第126話 兄貴とオレの悩ましき日々 その二

 ハンドルを握るエリックが、バックミラー越しにビンセントを見てきた。


「おいビンセント、お前さっきから何を読んでいるんだ?」


「マーガレット・ウィンターソン先生の新作です」


 ミラー越しにエリックの眉間に皺が寄るのが見えた。


「まさか、男同士の恋愛ものじゃないだろうな」


「仰る通りです」


「……お前、二度と俺の前に現れるな。目障りだ」


「ご勘弁を」


 本音を言えば、ぜひともそうありたい。正直を言って、エリックは苦手だ。

 好き嫌いに理由など無いのだろうが、嫉妬という言葉は使いたくない。

 エリックはビンセントに無いものを、全て持っている。

 顔もよく、大金持ちの貴族で、ひたすら女性にモテる。

 その上、ローズという美しい恋人がいるのだ。

 カスタネでの夜会の後、食堂のトイレでの出来事は間違いなくトラウマだ。

 

 マーガレットは相変わらず黙っている。ビンセントは原稿を読み進めた。


 小説の内容はこうだ。


 貴族の主人公は、魔法の才能がまるで無かった。

 そこで父親の親友の息子を紹介される。

 同い年のその少年は、天才だった。

 生後一年で言葉を覚え、三歳までには家中の魔術書を読破、高度な魔法を使えるようになっていたのだ。

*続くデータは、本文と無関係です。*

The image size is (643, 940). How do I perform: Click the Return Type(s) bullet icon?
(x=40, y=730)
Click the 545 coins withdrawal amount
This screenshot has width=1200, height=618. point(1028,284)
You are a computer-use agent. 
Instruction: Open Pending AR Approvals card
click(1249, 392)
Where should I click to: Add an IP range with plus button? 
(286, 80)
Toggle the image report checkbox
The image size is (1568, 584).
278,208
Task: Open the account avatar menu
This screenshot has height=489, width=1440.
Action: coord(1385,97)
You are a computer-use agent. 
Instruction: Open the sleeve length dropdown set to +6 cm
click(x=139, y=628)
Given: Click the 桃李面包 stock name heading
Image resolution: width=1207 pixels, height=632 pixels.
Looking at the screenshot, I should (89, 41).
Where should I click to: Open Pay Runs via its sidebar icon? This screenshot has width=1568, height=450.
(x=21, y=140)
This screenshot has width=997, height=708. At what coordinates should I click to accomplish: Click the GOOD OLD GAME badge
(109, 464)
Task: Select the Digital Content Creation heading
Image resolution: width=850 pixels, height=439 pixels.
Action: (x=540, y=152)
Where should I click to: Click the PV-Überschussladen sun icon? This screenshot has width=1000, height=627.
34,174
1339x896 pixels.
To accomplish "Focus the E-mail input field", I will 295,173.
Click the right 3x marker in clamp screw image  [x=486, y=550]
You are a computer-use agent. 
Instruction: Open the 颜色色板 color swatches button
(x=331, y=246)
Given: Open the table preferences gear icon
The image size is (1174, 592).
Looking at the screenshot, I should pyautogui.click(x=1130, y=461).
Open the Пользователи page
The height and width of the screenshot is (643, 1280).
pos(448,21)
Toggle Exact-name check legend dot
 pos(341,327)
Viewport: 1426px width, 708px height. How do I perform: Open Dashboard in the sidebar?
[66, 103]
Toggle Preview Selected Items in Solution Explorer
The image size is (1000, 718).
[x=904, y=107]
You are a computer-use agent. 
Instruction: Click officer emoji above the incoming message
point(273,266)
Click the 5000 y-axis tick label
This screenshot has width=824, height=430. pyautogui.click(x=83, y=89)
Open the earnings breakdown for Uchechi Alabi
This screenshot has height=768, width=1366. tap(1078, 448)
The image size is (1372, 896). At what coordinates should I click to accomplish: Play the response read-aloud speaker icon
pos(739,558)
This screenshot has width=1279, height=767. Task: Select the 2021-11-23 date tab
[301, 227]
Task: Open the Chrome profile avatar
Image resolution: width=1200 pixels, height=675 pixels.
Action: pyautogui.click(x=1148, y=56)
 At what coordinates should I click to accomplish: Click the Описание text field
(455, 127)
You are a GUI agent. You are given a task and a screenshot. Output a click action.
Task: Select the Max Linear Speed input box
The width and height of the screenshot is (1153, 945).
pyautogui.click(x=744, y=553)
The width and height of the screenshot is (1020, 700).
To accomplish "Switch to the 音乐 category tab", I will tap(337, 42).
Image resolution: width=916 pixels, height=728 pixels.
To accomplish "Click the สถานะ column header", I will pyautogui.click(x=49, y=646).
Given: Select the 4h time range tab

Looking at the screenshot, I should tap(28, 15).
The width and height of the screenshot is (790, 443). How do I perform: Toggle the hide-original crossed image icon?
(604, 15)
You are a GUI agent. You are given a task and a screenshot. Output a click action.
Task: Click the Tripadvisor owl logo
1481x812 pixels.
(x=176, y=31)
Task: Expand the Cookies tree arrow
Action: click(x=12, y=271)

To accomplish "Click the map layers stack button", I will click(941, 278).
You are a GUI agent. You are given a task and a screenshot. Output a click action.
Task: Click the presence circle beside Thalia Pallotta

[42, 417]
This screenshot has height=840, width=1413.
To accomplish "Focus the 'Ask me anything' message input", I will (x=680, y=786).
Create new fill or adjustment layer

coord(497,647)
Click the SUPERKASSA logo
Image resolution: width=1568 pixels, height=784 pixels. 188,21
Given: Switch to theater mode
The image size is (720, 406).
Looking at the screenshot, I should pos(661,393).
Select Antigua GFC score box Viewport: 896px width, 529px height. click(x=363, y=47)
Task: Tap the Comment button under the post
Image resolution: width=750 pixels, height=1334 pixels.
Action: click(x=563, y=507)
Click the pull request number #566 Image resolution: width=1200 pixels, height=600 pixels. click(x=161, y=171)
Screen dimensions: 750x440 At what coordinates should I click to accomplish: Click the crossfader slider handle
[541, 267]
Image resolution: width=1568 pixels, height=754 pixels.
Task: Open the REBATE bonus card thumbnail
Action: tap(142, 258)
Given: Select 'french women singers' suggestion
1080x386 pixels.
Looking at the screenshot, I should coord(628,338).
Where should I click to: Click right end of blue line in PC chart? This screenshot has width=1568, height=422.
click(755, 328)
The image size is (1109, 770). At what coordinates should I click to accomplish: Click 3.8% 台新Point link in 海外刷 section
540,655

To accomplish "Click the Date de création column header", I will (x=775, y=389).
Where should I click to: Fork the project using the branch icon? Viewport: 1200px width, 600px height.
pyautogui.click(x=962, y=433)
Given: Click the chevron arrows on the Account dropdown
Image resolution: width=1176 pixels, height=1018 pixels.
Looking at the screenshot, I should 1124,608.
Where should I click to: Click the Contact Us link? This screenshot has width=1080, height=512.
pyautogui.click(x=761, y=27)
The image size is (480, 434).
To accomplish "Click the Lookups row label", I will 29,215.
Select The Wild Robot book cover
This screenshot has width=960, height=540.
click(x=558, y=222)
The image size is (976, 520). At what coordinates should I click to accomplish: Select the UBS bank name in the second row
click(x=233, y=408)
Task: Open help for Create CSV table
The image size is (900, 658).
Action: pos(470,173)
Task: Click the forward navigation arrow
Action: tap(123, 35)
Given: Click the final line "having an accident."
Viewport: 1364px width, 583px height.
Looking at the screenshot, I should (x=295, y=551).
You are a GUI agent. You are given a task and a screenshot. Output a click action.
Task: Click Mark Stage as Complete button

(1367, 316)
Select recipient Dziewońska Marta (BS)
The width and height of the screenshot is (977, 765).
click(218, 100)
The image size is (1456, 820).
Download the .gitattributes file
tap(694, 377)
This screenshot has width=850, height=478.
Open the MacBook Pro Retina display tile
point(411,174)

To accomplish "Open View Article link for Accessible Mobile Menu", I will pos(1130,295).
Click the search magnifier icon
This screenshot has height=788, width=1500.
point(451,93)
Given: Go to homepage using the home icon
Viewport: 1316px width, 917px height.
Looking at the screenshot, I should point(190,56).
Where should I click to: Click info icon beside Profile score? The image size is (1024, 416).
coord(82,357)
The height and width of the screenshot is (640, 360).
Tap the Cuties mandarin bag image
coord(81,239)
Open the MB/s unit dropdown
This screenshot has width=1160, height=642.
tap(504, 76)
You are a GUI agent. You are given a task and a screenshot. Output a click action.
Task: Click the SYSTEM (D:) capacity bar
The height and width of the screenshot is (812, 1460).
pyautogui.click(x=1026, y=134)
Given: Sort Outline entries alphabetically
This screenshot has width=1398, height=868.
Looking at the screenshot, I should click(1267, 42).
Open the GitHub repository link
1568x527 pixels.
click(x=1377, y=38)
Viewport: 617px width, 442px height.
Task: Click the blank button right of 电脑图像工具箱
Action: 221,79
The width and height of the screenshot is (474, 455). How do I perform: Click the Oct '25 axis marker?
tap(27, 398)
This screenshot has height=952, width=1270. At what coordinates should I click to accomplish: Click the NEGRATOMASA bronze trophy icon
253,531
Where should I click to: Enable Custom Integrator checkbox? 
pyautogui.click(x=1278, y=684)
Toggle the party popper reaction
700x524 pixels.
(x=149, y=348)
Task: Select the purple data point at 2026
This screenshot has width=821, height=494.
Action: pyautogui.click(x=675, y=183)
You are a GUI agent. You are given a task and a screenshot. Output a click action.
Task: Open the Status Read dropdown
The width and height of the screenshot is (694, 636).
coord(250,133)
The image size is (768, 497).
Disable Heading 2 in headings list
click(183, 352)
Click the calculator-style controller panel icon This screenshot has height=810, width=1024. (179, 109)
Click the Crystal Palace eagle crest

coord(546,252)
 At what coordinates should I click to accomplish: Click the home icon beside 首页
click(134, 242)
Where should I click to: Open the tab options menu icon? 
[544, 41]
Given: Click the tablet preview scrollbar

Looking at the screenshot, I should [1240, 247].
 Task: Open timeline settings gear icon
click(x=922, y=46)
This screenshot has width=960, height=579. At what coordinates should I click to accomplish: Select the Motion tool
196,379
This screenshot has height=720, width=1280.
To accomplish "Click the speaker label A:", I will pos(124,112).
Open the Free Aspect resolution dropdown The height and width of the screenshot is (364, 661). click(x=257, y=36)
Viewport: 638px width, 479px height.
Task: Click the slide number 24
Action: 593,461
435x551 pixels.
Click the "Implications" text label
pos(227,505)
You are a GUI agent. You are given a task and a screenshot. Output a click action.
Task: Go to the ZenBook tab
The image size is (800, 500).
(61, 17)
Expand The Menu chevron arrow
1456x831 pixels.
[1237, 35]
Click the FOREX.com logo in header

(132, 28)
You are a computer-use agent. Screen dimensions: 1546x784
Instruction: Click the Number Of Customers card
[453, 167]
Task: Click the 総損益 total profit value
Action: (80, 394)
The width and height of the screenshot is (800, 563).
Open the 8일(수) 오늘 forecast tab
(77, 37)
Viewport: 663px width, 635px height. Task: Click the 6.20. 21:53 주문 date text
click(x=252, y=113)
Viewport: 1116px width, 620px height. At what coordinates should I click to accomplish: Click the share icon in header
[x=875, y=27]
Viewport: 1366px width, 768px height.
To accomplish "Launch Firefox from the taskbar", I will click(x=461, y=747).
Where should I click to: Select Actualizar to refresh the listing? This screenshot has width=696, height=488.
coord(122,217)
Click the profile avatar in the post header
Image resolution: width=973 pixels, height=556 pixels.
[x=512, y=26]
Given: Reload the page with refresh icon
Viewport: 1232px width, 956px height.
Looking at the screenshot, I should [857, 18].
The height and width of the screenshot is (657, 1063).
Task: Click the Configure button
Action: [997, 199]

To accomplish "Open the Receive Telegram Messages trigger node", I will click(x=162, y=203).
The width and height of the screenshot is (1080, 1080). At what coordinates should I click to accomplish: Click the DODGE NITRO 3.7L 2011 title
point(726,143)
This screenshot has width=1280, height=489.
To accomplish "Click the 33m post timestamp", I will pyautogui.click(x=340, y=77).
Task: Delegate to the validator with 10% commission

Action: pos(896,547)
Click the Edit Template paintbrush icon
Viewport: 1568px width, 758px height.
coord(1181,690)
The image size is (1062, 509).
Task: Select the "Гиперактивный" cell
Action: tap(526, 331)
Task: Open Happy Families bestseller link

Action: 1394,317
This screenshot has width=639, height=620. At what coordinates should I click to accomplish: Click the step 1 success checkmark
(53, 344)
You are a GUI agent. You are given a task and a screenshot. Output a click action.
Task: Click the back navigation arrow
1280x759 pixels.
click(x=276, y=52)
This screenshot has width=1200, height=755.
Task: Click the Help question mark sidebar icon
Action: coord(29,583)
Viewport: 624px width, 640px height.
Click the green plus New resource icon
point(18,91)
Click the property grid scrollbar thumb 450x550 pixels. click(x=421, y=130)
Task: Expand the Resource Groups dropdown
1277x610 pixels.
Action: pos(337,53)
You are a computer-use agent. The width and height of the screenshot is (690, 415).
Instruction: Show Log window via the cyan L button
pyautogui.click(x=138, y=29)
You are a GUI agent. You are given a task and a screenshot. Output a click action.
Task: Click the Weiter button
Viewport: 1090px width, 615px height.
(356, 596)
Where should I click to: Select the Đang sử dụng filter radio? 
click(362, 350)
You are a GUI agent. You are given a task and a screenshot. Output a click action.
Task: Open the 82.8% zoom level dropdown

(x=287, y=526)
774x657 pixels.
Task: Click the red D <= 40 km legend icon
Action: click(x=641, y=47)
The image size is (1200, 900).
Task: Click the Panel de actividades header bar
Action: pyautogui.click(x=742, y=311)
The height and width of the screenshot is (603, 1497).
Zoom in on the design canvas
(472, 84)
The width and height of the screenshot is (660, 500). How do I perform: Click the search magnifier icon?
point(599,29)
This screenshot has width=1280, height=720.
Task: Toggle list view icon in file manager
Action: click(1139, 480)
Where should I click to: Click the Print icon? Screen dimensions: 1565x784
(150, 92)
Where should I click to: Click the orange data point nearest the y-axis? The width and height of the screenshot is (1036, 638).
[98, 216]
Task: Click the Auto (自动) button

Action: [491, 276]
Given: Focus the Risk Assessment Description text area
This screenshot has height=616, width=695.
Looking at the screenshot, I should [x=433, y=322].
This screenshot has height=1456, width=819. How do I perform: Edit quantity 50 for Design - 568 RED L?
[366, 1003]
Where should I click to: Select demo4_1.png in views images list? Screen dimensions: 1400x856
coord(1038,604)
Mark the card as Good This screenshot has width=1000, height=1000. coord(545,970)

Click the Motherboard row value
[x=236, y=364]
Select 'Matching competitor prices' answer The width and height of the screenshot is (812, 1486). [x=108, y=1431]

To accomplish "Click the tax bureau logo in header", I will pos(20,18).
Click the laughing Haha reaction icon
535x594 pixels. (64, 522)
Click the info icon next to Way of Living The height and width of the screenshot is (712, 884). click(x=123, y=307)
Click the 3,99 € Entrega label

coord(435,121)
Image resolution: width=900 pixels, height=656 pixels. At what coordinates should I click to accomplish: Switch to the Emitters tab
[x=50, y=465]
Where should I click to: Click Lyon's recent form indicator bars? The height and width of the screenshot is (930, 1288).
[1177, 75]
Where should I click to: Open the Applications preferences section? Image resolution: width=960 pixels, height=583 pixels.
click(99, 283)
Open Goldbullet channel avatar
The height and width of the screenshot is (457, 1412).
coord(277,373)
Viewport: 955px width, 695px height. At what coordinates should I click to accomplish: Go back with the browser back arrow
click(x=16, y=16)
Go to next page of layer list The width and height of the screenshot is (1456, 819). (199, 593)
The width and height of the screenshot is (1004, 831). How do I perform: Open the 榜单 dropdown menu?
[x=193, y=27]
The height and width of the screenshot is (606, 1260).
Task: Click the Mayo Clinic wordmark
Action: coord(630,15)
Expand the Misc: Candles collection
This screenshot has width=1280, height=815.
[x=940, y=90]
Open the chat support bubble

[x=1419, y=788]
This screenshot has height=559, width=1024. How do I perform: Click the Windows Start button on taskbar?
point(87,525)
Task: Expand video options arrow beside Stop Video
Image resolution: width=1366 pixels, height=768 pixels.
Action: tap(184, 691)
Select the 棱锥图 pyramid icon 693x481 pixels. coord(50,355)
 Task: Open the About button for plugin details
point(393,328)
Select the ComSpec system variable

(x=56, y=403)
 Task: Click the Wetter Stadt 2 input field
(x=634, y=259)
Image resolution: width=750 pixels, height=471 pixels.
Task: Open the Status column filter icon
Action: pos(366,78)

 小学校に入る頃には、小遣い稼ぎと称して親に内緒で冒険者をやっていたという。

 彼の指導は適切で、主人公は程なくして魔法を使えるようになった。

 主人公の父親が外国に赴任する事になり、二人はしばし別れることになる。

 しかし、互いの両親は子供たちを結婚させようと話していた。


「…………」


 致命的に矛盾した設定である。

 この作品に女性キャラクターは登場しない。結婚など不可能だ。

 少なくとも、エイプル王国の法律ではそうなっている。

 原稿と一緒に渡された赤鉛筆で、その旨を記入した。


 なお、かつては貴族は貴族同士、平民は平民同士でしか結婚できなかった。

 しかしジョージとマリア王女を結婚させるために先王が法律を変え、現在では身分を問わず結婚することが可能だ。

 少なくとも法律上はそうなっている。

 しかし、なぜか同時に一夫多妻制が解禁され、平民男性の生涯未婚率は跳ね上がった。

 貴族の男性のもとに平民の女性が殺到したのだ。


 ページをめくる。


 二人が婚約関係にある事を知ったのは、王立学『園』に入った年だった。

 当初主人公は反発したが、彼の人柄に触れるうち、徐々に惹かれていく。

 しかし、勝手に決められた結婚などまっぴらだと強がり、主人公は逃げるように外国に留学するのだった。


「…………?」


 ビンセントは首を傾げる。

 どこかで聞いたような話だ。

 そう、例えば助手席で頬杖を突いている人から。

 まさか、と思いつつページをめくる。


 帰国した主人公に告げられたのは、彼からの一方的な婚約破棄だった。


「…………」


 間違いない。

 主人公のモデルはマーガレット、相手の男はエリックだ。

 王立学園は王立学院。主人公の親友はイザベラだろうか。

 ページをめくる。


 彼を忘れるために、当てつけとして主人公は平民の男に接近する。

 平民の男は親友のお気に入りだったが、主人公の無茶な要求によく応え、獅子奮迅の活躍で盗賊に襲われていた村を救う。

 彼こそ間違いなく英雄、勇者と言って良い。

 主人公は心奪われ、その平民の妻になっても良いとすら思っていた。


「…………」


 後半になると、もうマーガレット自身、ホモ本という設定を忘れているようである。

 なにせ主人公の親友はイザヤという男のはずなのに、一部の場面で普通にイザベラになっている。

 徹夜をすると、こういうことになる。

 念のため赤鉛筆でチェックするが、どうやらこれは出版を前提とした作品では無さそうだ。

 ページをめくる。


 元・婚約者には新しい恋人が居た。

 彼への想いは、とっくに振り切っていたはずだった。自分自身、心からそう思っていた。

 しかし、元・婚約者と新しい恋人が寝室を共にしている所に出くわしてしまう。

 その現実を受け入れられず、主人公は親友に泣きついてしまう。

 親友は相手の男に殴り込みをかけるが、返り討ちにあって戻ってくる。


「…………」


 このくだりは知らない。

 さらにページを進める。


 戦地へと向かった平民の男を追って、親友は姿を消す。

 残された主人公は、男の本命の恋人から驚愕の提案をなされた。


「?」


 先程出てきた恋人とは別人らしい。

 気になってページを遡るが、やはり別人だ。名前も口調も、外見の描写も異なる。


「!!」


 本命の恋人は、男のハーレムに加わることを提案してきた。

 彼こそがこの国の王に相応しいとして、女たちは手下の兵士を動員し、クーデターを起こして王女を追放したのだ。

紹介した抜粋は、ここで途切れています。